One option that DB pension administrators use is a separate negative account – essentially a loan to the member to pay the tax charge. A notional record of the amount and any interest accrued is recorded against the member, and when they come to take benefits it is clawed back. This could be through a reduction in the pension payable by commuting the notional value into a pension, or by reducing the pension commencement lump sum or any additional voluntary contributions the client had built up.
It is important to understand how this works on a scheme-by-scheme basis in order to determine whether it will prove good value for the client to proceed down this path. It may be better value to pay the tax charge from external funds.
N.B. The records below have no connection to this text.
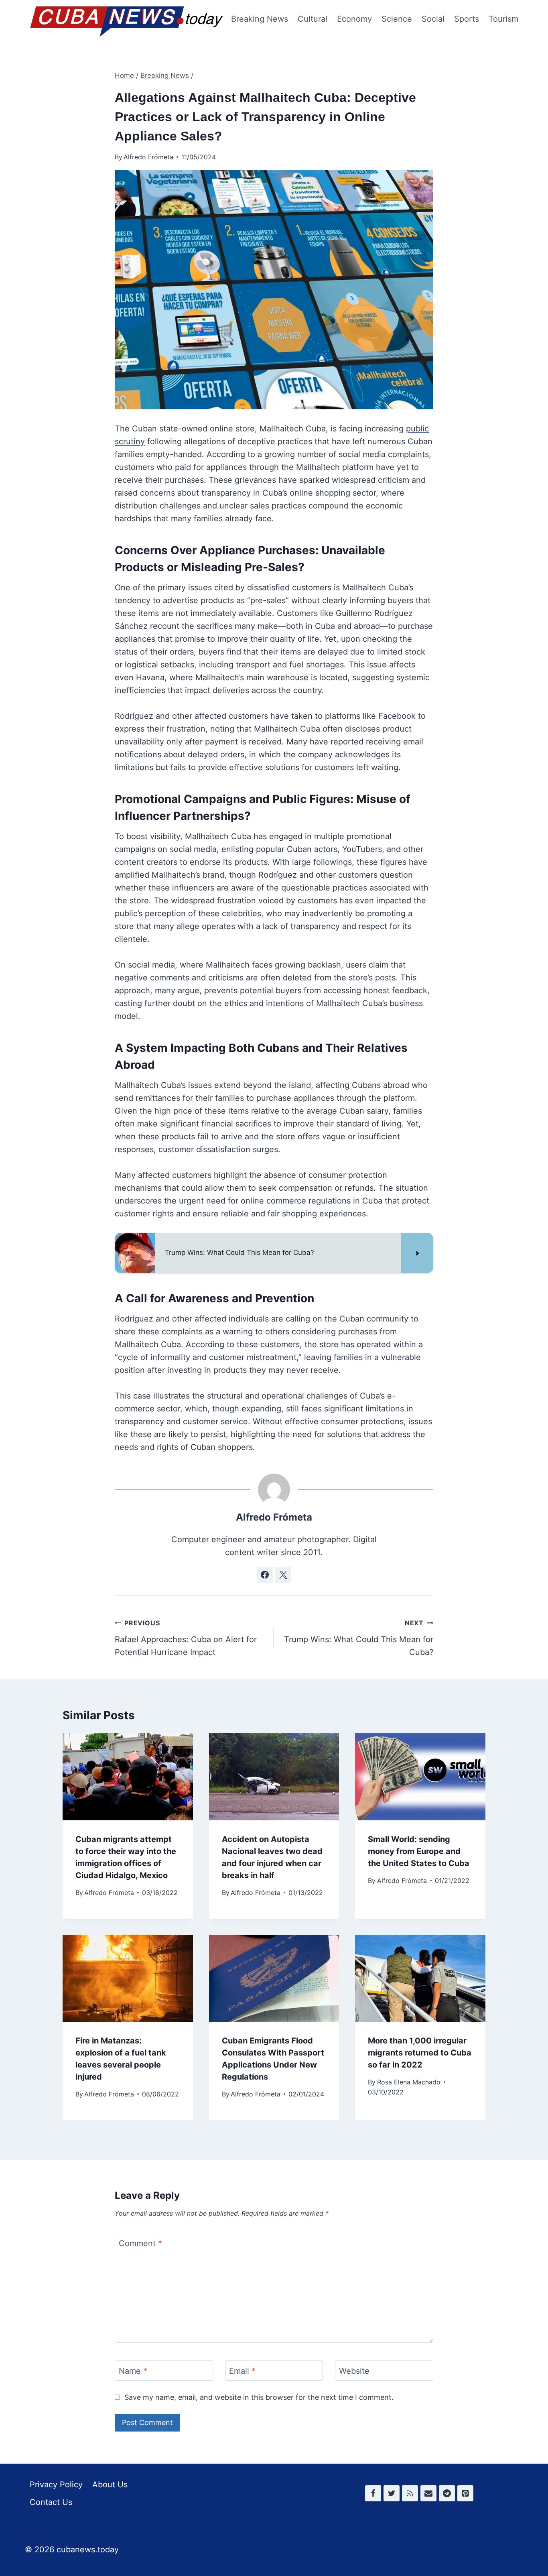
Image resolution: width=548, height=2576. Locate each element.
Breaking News (259, 19)
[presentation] (128, 1776)
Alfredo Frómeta (148, 157)
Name (133, 2371)
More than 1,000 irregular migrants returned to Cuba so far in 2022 (419, 2053)
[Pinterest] (465, 2493)
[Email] (428, 2493)
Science (397, 19)
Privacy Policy (56, 2484)
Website (354, 2371)
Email (242, 2371)
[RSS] (410, 2493)
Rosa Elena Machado (408, 2082)
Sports (466, 19)
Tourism (503, 19)
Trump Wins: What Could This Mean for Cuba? (358, 1638)
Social (433, 19)
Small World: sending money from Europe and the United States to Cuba (418, 1851)
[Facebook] (373, 2493)
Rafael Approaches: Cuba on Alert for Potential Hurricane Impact (186, 1638)
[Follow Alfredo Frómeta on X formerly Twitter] (283, 1575)
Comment (140, 2243)
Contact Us (51, 2502)
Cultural (312, 19)
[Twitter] (392, 2493)
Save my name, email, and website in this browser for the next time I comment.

In the case of the negative account, scheme rules may require that amount is paid back if the member leaves the scheme. At that point in time, the notional value will be commuted to a pension value, and that value would then be deducted before the scheme is deemed deferred.
Alternatively, the scheme may apply a reduction to benefits immediately by way of commutation. This is likely to take into account the client’s age and term to retirement so as not to disadvantage other members. Tables from the pension scheme may be available to ascertain the reduction, otherwise the commutation rates may only be determined by the actuary when requested.
More options for members
Scheme pays has come closer to the forefront of administrators and advisers’ minds in recent years, mainly due to the tapered annual allowance. As a result, more schemes seem to be offering voluntary scheme pays to their members, most notably the NHS Pension Scheme.
It should be noted that scheme pays isn’t always the most efficient way to pay the tax charge; this will depend on the scheme rules and how they deal with recouping the funds used to pay the charge. But it does generally mean there are options available to scheme members to avoid having to find thousands of pounds of their own money to pay the charge.
Hopefully we will see more administrators and schemes offering good-value scheme pays to their members, otherwise we will see increased numbers opting out of very good and valuable pension schemes. In many cases, it is still better to remain a member of the scheme and pay the tax charge than to opt out and not receive the benefit of the employer contributions and guaranteed income in retirement.
If I were a member of a DB pension scheme and subject to annual allowance charges, it is safe to say I would be ensuring I considered all options and their implications before opting to leave a scheme that would provide me with some certainty in retirement.